Yes, a test was added.
### Are there any user-facing changes?
Yes, column ordering will be different. This could be a breaking change because existing code that refers to columns by index may change; however, referring to a column by name is much more common.
* Closes: #35534
Authored-by: Dewey Dunnington <de...@voltrondata.com>
Signed-off-by: Dewey Dunnington <de...@voltrondata.com>
---
r/R/dplyr.R | 4 ++--
r/tests/testthat/test-dplyr-select.R | 11 +++++++++++
2 files changed, 13 insertions(+), 2 deletions(-)

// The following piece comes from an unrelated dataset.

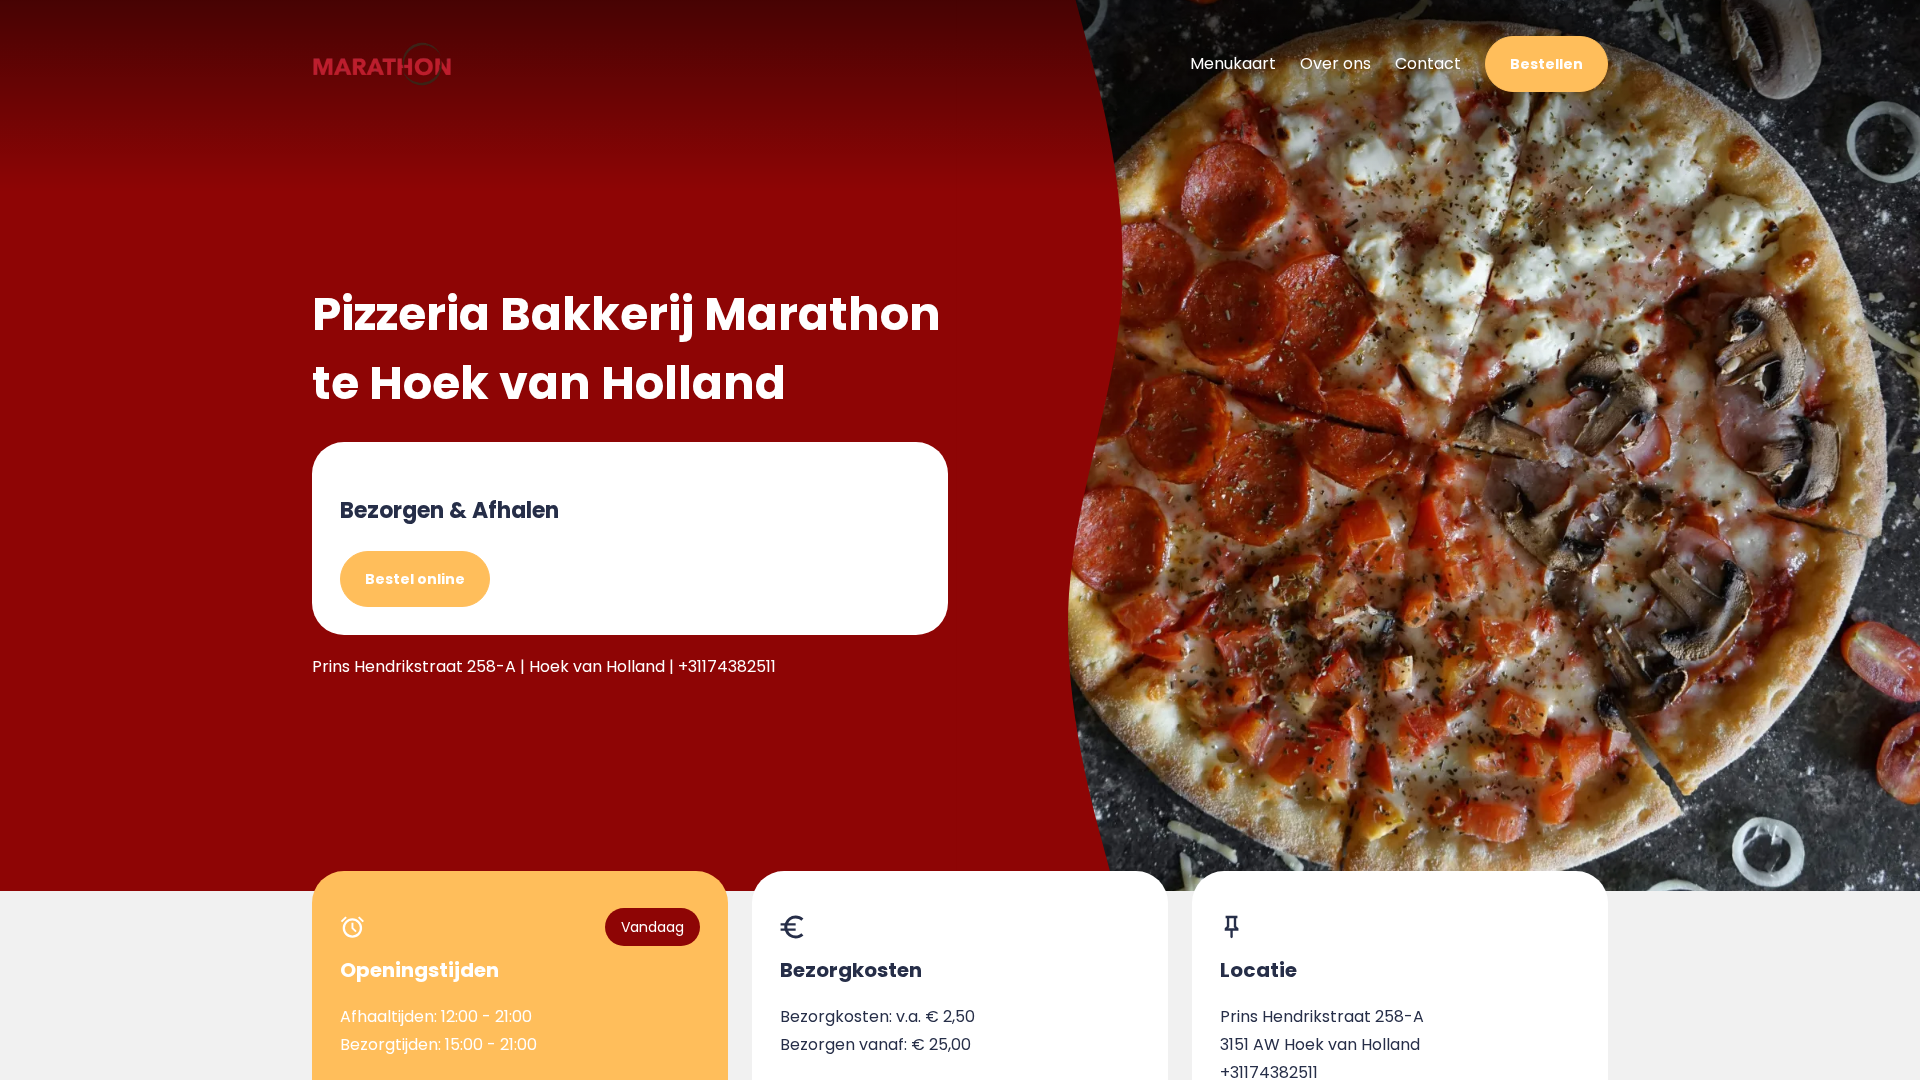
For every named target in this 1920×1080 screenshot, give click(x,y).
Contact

diff --git a/r/R/dplyr.R b/r/R/dplyr.R
index 62b345e1ce..f11b88d301 100644
--- a/r/R/dplyr.R
+++ b/r/R/dplyr.R
@@ -316,8 +316,8 @@ ensure_group_vars <- function(x) {
if (length(gv)) {
# Add them back
x$selected_columns <- c(
- x$selected_columns,
- make_field_refs(gv)
+ make_field_refs(gv),
+ x$selected_columns
)
}
}
diff --git a/r/tests/testthat/test-dplyr-select.R b/r/tests/testthat/test-dplyr-select.R
index dff73c063b..ba2db175ef 100644
--- a/r/tests/testthat/test-dplyr-select.R
+++ b/r/tests/testthat/test-dplyr-select.R
@@ -28,6 +28,7 @@ test_that("Empty select returns no columns", {
tbl
)
})
+
test_that("Empty select still includes the group_by columns", {
expect_message(
compare_dplyr_binding(
@@ -38,6 +39,16 @@ test_that("Empty select still includes the group_by columns", {
)
})
+test_that("Missing grouping columns are added to the beginning of the list", {
+ expect_message(
+ compare_dplyr_binding(
+ .input %>% group_by(chr) %>% select(int) %>% collect(),
+ tbl
+ ),
+ "Adding missing grouping variables"
+ )
+})
+
test_that("select/rename/rename_with", {
compare_dplyr_binding(
.input %>%